The first bullet in 6.6 states:

"Verify that custom application code is periodically reviewed by an organization that specializes in application security;"

This seems to imply that an outside, third party is required to assess application security through a code review. However, that is not explicitly stated.

Would a Fortune 1000 organization's IT Quality Assurance organization that is independent of the development group and has qualified application security personnel meet this requirement.

I'm guessing not, but want the opinions of the group.

I am guessing that an acquiring bank would give some wiggle room here. If I were reviewing this control and you told me that your code was being reviewed by an internal group that had adequate knowledge of secure app coding, I would accept that. Like you said, it doesn't state that is has to be performed by an external entity.

Keep in mind, this needs to be actual code review; not an application scan (i.e., WebInspect or AppScan). This is handled in control 11.3.2. At least that is my interpretation of the control.

My take on 6.6 is it is basically up to me as the QSA, as to whether to come down hard or to allow in house separate department to perform it.

I base my judgement on the other requirements - as a QSA you get a feel for how much the client's company culture is pro-PCI as a security improvement or seen as strictly compliance. If they are just paying lip service on other points and PCI compliance is bolt on, then I can not see them doing a good job on their code either.

I would then use this requirement to to ensure a 3rd party is involved in the code review.

I also find with regard to the code base, that the other issues in req 6 i.e. the xss and the other injection tests and the developer's knowledge give clues as to how well written the code is. As a pentester I ask the client to try some simple tests for each point (I can send these over to any who request it) - if they fail then I push for 6.6 external review and I also take a good look at the annual app test results which for some reason missed these points. If that app test was done in house then it would not bode well for the code review being done in house either.

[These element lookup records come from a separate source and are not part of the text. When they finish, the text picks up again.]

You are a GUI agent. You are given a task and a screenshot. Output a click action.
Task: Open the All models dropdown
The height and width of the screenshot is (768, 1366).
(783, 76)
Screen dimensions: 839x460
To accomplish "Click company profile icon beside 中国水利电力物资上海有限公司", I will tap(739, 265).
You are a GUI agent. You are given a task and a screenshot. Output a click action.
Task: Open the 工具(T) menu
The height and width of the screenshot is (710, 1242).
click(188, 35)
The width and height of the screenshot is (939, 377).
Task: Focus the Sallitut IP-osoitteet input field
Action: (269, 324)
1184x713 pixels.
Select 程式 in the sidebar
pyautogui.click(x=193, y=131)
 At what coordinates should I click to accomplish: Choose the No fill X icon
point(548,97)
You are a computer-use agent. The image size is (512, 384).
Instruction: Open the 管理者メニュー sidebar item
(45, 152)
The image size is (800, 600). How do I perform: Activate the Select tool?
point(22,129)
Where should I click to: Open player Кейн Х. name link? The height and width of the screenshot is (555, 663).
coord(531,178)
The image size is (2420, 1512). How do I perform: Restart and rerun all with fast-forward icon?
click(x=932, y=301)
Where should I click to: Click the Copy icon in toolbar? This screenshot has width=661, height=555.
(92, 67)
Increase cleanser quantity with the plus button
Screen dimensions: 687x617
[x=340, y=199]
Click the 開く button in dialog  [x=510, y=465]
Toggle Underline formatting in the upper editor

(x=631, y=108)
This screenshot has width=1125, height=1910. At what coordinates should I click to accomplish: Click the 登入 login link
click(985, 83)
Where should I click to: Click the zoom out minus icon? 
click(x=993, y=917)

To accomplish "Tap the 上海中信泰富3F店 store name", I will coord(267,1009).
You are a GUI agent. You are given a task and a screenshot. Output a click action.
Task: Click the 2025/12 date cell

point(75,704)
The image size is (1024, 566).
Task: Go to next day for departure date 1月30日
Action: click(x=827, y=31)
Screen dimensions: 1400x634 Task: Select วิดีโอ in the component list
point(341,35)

Of course the get out of jail for 6.6 under v1.1 is a WAF but I am not a fan.

Just my 2p worth.
Rgds
R.

Here is the clarification I received from the PCI SSC in regards to my inquiry regarding 6.6.

"An entity that has an internal "organization that specializes in application security" may meet the intent of this requirement. As a QSA, you can make that determination. Key factors we recommend you consider are whether this organization truly specializes in application security (and doesn't just dabble in it occasionally, or have people that have taken classes), whether they have extensive experience performing code reviews (and in the language needing to be reviewed), and whether this organization/department is separate from the department that developed the code (developers should not be reviewing own code)."

Here is the clarification I received from the PCI SSC in regards to my inquiry regarding 6.6.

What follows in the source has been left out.